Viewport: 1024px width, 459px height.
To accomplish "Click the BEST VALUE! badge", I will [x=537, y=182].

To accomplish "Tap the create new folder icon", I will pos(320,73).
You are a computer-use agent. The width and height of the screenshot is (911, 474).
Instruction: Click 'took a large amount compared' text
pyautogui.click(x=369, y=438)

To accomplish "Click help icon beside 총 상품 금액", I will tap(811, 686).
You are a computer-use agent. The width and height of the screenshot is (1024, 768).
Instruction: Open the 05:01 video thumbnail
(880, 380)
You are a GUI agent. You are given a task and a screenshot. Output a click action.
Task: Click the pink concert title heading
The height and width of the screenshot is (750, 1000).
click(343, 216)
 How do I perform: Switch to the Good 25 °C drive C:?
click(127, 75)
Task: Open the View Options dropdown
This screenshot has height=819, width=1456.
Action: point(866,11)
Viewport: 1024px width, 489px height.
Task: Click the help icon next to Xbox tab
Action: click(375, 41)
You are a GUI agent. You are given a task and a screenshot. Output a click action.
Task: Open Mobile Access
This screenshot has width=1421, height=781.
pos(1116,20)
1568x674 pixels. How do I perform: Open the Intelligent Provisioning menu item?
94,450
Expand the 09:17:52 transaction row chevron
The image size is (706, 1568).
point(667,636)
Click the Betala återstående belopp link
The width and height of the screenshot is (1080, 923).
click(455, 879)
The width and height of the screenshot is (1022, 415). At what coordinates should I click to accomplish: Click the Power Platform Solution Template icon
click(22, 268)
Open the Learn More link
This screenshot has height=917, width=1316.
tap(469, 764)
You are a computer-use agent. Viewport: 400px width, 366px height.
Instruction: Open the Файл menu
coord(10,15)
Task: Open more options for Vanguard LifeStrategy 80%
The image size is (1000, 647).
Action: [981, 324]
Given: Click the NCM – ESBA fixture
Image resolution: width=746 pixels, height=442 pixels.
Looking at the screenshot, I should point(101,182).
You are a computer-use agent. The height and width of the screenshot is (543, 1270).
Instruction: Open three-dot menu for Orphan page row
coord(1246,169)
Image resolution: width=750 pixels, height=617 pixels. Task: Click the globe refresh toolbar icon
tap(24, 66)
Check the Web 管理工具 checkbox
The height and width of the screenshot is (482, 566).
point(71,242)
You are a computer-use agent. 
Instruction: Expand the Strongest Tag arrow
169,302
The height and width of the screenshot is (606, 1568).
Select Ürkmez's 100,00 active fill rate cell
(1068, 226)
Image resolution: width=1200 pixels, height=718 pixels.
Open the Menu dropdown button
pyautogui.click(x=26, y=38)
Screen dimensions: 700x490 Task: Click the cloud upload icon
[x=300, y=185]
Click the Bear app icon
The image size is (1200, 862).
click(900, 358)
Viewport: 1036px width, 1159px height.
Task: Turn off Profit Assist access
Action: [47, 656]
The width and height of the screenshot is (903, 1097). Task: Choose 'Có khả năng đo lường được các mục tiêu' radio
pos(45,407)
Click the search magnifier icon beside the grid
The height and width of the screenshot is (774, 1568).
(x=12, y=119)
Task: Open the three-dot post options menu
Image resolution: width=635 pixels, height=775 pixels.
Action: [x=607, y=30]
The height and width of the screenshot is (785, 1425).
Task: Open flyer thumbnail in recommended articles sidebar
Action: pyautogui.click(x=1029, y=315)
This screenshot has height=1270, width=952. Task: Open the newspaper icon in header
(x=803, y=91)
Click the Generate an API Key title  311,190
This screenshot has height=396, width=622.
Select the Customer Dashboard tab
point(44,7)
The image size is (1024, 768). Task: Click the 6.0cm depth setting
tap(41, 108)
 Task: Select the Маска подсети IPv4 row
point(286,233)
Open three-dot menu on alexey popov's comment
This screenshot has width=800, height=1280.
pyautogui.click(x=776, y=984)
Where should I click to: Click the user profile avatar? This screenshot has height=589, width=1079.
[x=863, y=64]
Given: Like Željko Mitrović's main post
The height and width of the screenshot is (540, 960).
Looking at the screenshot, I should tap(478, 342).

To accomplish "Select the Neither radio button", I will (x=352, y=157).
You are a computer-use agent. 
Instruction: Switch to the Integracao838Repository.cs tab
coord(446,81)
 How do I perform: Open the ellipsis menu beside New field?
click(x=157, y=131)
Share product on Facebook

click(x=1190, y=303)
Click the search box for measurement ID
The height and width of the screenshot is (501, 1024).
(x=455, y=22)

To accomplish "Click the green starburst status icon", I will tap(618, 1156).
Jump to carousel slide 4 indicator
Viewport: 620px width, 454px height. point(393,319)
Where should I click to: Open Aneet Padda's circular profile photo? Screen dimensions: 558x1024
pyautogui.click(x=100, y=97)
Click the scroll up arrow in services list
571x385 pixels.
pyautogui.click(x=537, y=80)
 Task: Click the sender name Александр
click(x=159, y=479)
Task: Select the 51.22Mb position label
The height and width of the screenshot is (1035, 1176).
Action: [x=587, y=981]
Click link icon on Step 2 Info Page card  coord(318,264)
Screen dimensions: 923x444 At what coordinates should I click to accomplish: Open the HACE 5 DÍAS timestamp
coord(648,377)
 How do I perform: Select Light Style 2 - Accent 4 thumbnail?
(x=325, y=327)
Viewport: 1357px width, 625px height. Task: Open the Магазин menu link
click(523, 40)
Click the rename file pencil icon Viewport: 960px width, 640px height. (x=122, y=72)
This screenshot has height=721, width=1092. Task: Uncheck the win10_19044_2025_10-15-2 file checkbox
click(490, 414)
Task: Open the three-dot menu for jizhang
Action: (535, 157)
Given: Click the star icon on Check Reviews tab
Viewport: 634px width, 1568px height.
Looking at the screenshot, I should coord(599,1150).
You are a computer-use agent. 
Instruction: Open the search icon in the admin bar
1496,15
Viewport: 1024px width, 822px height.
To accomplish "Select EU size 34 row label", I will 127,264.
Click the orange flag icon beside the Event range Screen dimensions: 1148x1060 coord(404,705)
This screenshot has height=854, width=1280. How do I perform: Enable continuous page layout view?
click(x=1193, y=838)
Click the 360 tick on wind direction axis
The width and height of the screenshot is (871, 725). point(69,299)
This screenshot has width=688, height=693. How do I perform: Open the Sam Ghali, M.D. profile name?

*PROBLEM STATEMENT*: Scan the listing above and copy all lines containing the word "label".

*WRITTEN SOLUTION*:
Task: Select the 51.22Mb position label
To accomplish "Select EU size 34 row label", I will 127,264.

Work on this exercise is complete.